Women's Mobilization for Gender-Egalitarian Policy Change in the 20 Years since Beijing

Date: 10 Mar 2015





UNRISD organized a Side Event at the 59th Commission on the Status of Women in collaboration with the Rosa Luxemburg Stiftung (New York Office) as part of its activities in engaging with Beijing+20. The event was a huge success with over 90 participants, and more who had to be turned away for lack of space.

The Fourth World Conference on Women set out an expansive vision and set of commitments for achieving gender equality in the 1995 Beijing Declaration and Platform for Action. The past two decades have seen the gender equality become a priority in policies and advocacy across the world, at national and international levels. As a result of advocacy, several states have put in place new policies and laws on issues such as violence against women, domestic workers’ rights, access to land and property, women’s political participation, and sexual and reproductive health rights.

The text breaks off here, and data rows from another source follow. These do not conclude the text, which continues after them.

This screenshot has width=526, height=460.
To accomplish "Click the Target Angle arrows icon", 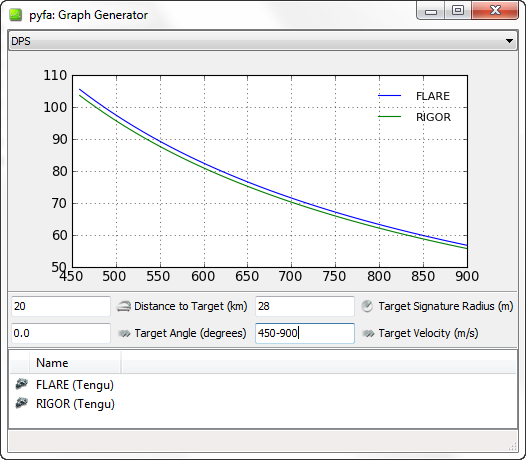I will (124, 334).
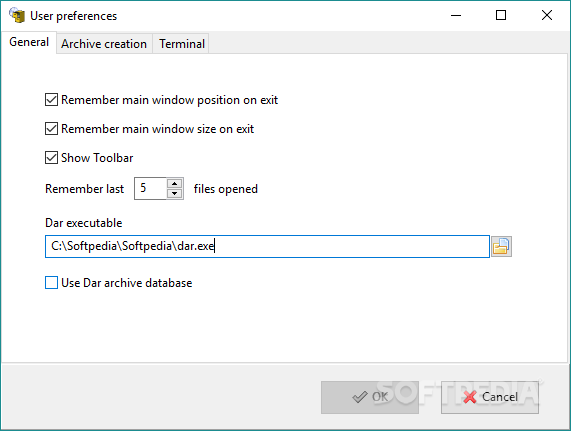This screenshot has height=431, width=571.
Task: Select the General tab
Action: click(29, 42)
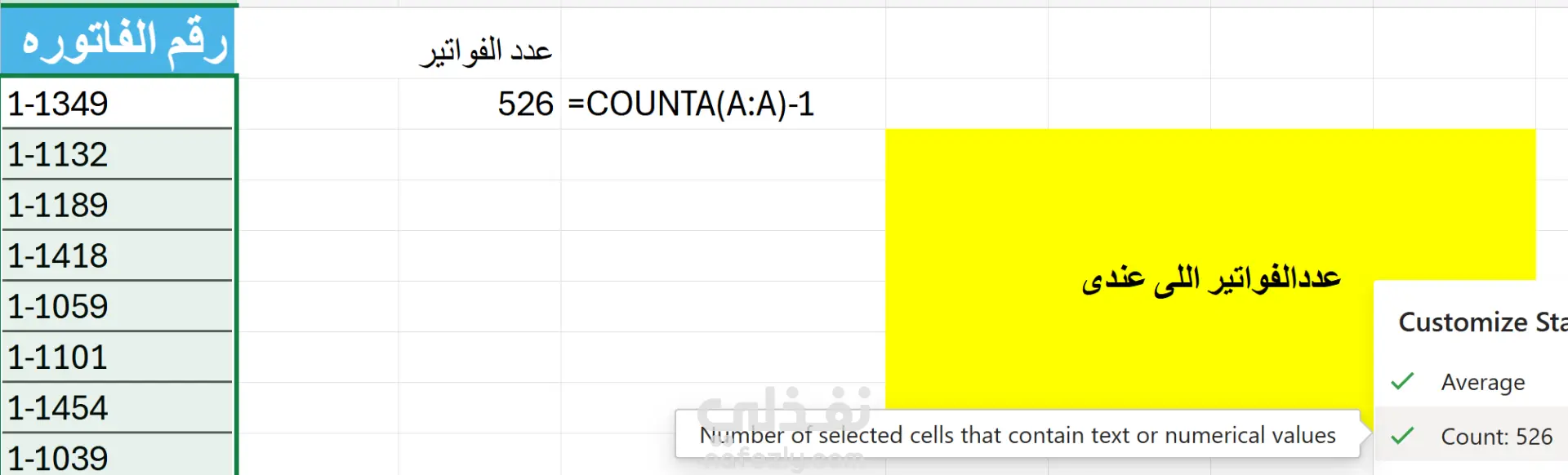The width and height of the screenshot is (1568, 475).
Task: Select the cell containing invoice 1-1039
Action: (x=119, y=457)
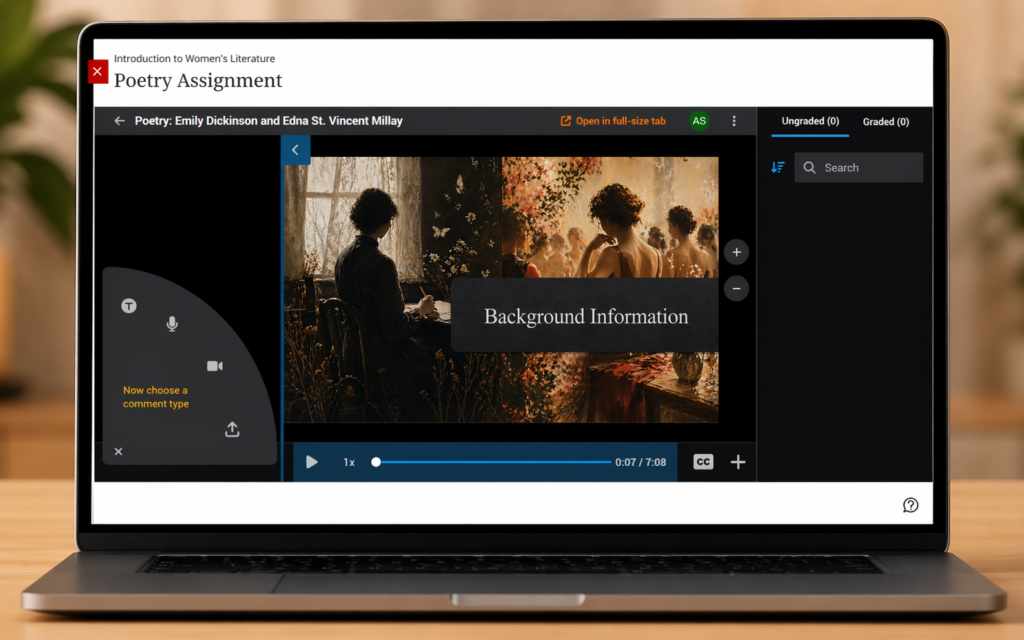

However, women’s advocacy tends to focus on certain issues while paying less attention to others that are equally important to women’s lives and well-being. For instance, in some cases, it has been easier to adopt quota systems in national assemblies than to challenge customary practices and laws governing marriage, divorce, property rights and inheritance.

Making claims, changing policy?


In this context, it is important to understand the process of women’s claims-making. At the side event, speakers discussed how women’s movements can effectively mobilize for policy change by exploring specific questions:
  • What mechanisms are necessary to ensure that issues get on policy agendas? Why are certain issues left out from policy agendas of social movements and states, while others become priorities?
  • What are the factors and conditions under which non-state actors can effectively trigger and influence policy change? How do women’s movements articulate their claims?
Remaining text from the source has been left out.